Domani, alla riunione del gruppo, dovrete discutere anche della riforma della cultura. A Ugo Rossi pare non dispiaccia una mediazione con Walter Viola che mantenga gli attuali cda dei musei.
«La proposta del cda unico è quella che la maggioranza ha concordato perché la ritiene la più utile per il Trentino. Per noi il discorso finisce qui. Non possiamo cedere addirittura preventivamente alla minaccia di ostruzionismo di una parte dell’opposizione».
L’avvicinamento di Viola alla maggioranza, più precisamente al Patt, è ormai fatto notorio.
«Come non si può cedere all’ostruzionismo, non si può nemmeno permettere che questioni politiche estranee al merito della riforma si riverberino su questa. Al Pd interessa solo il merito: la consideriamo la proposta migliore? Sì, e allora quella sarà la proposta che arriverà in aula. Poi si vedrà».
Che giudizio dà della riforma del welfare per gli anziani licenziata dalla giunta? È molto diversa dalla proposta iniziale.

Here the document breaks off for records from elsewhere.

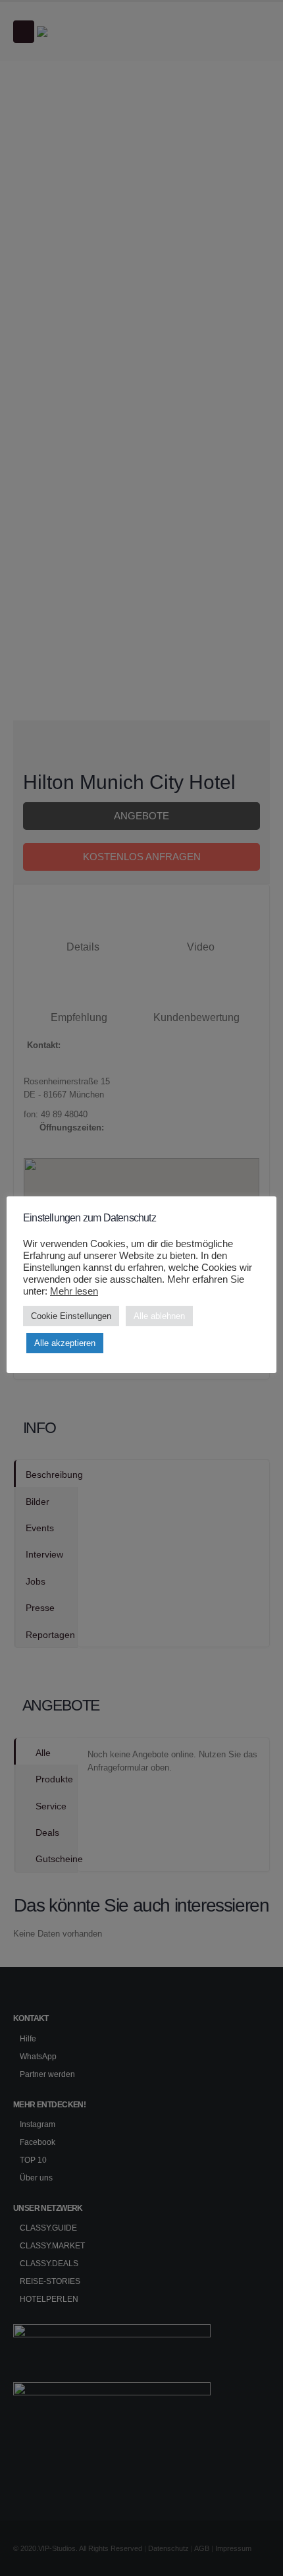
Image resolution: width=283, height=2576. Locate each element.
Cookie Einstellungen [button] (71, 1316)
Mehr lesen (74, 1291)
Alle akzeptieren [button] (64, 1343)
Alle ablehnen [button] (159, 1316)
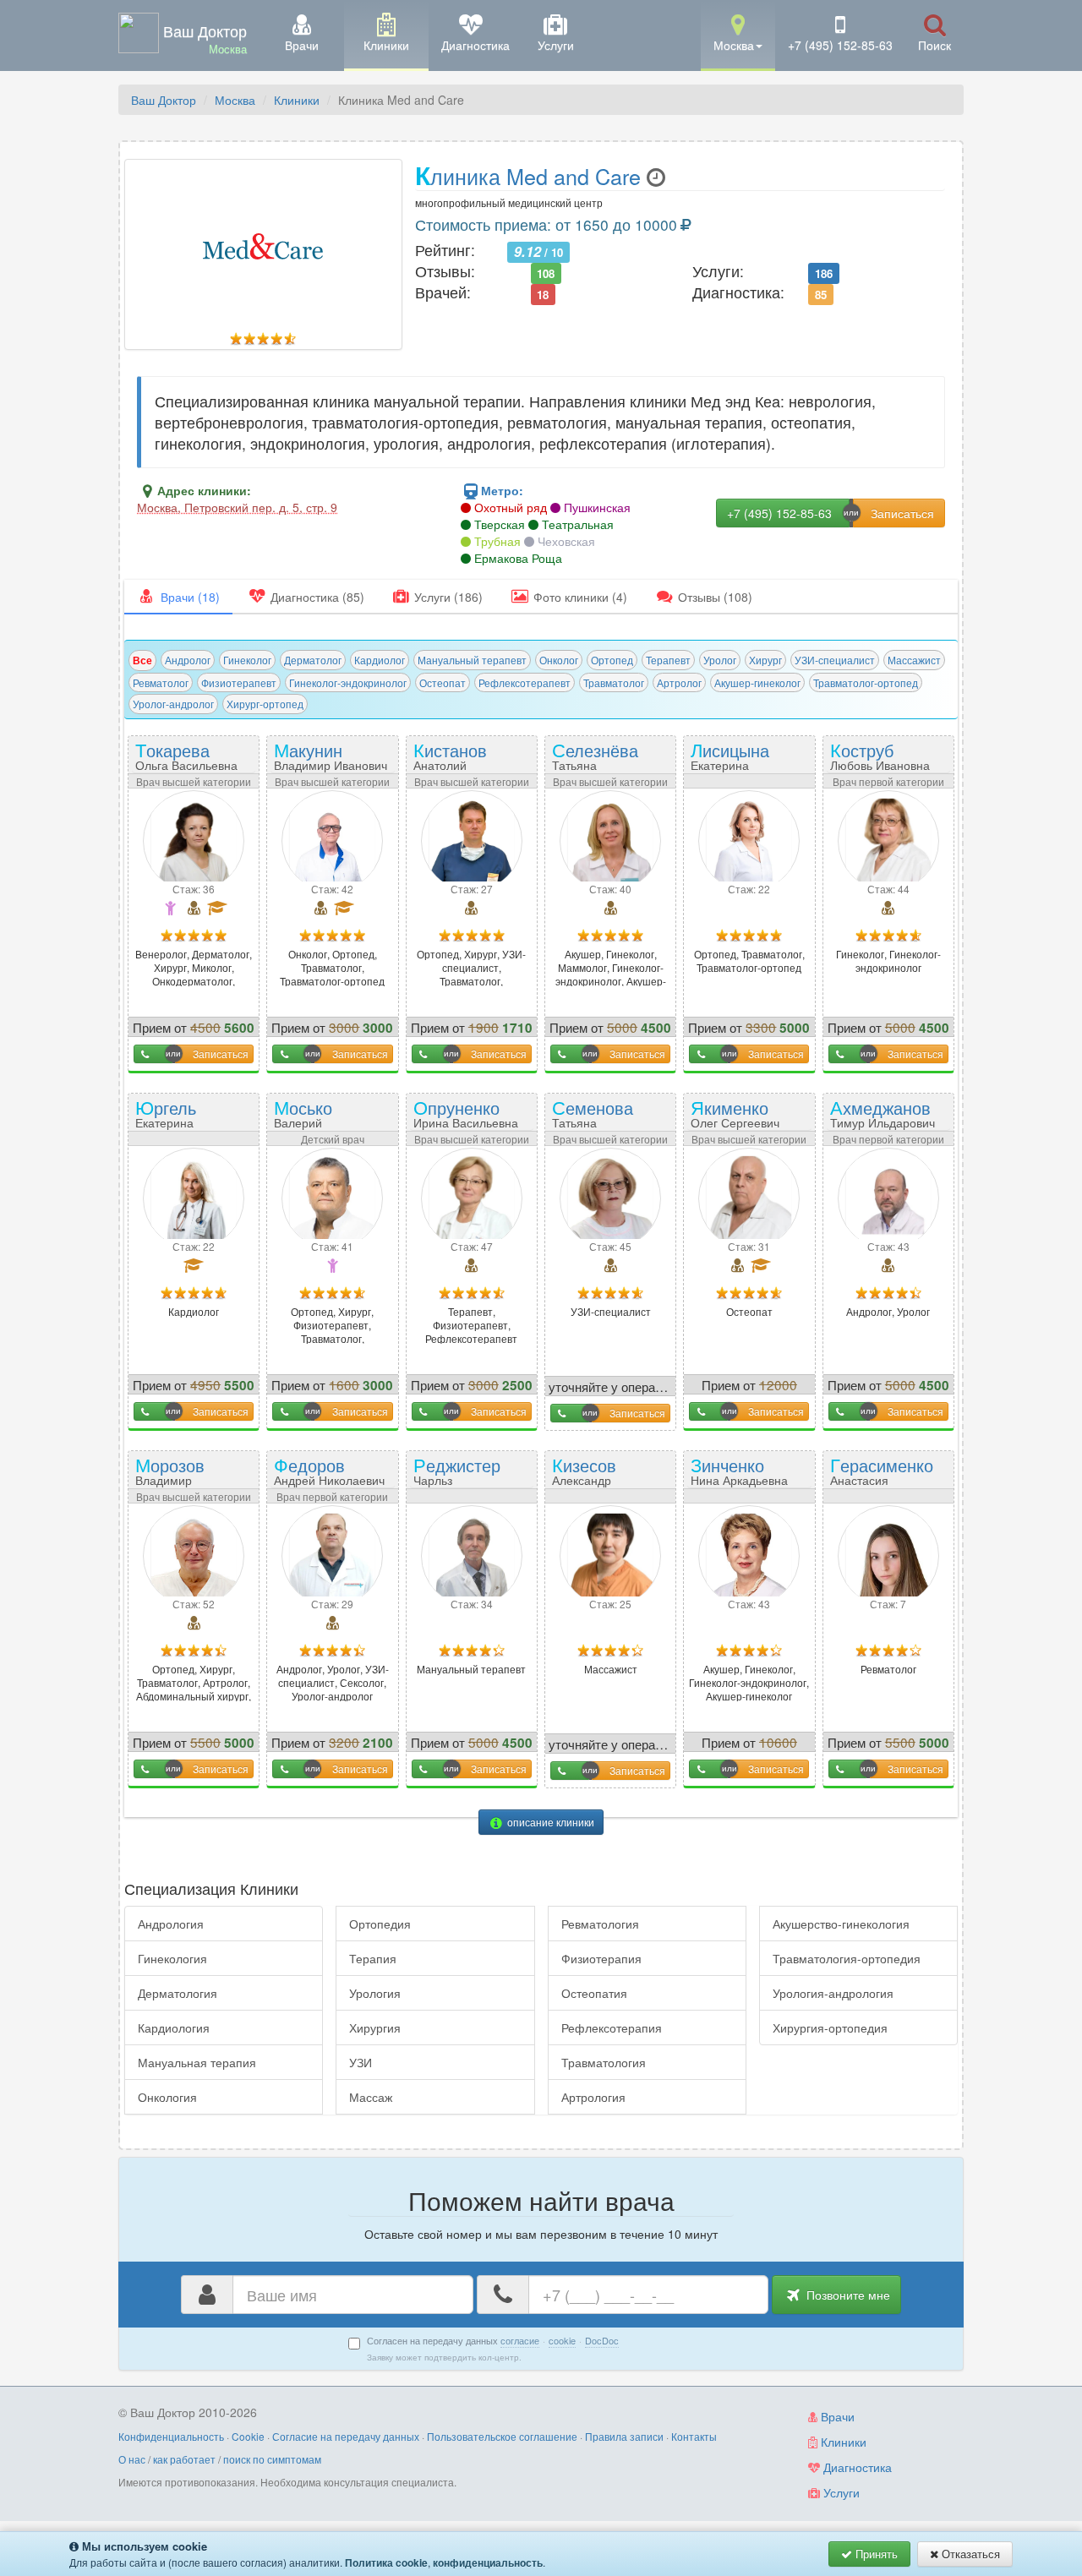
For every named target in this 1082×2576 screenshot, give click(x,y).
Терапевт (668, 659)
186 (824, 273)
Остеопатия (594, 1992)
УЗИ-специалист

«Questo lo dobbiamo ammettere. Forse la prima proposta, la Rsa unica, era eccessiva, ma l’idea dell’assessore Zeni di accorpare, per rendere più efficiente, una realtà troppo frammentata è giusta. Ci è dispiaciuta la resistenza trovata sia in maggioranza, sia sul territorio. Però penso che Zeni abbia fatto bene ad andare avanti. Il tema è troppo importante e urgente perché si potesse rinunciare, di fronte alle contrarietà anche interne, a riformare il settore. Sarebbe stato irresponsabile ».